REQUIREMENT.
Reproduce everything from the start of the records down to the line containing "will [145, 115].", with both ends included and each line exactly as it appears.

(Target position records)
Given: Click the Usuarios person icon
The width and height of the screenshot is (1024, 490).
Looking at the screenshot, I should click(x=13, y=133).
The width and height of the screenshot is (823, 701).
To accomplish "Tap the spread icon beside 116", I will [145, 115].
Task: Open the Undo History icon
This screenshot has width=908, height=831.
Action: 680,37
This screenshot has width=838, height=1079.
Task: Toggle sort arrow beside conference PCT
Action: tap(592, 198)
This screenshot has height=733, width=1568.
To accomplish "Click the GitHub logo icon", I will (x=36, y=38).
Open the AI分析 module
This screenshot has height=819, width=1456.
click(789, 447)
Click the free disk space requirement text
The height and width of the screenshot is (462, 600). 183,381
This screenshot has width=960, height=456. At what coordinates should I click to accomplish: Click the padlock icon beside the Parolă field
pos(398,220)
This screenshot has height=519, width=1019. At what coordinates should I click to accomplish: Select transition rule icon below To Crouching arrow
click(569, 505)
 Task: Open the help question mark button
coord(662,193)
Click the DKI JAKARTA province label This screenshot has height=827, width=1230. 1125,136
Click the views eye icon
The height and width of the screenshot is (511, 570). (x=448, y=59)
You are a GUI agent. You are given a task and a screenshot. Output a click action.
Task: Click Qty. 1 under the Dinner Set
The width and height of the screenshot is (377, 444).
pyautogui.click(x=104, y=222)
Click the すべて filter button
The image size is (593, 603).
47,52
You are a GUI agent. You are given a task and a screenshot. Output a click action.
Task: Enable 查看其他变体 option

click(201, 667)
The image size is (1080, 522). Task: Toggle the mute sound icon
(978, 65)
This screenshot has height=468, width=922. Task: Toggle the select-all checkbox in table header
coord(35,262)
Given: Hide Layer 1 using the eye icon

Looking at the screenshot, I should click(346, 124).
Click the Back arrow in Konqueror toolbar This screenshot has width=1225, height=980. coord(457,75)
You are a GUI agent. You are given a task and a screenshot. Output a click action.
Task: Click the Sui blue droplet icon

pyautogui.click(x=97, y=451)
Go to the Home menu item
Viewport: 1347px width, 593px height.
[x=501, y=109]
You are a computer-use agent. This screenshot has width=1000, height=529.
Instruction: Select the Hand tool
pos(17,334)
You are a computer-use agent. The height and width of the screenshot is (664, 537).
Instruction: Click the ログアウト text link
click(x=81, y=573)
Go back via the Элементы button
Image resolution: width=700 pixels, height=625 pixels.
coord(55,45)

TASK OUTPUT.
Given: Click the Usuarios person icon
The width and height of the screenshot is (1024, 490).
Looking at the screenshot, I should click(x=13, y=133).
The width and height of the screenshot is (823, 701).
To accomplish "Tap the spread icon beside 116", I will [145, 115].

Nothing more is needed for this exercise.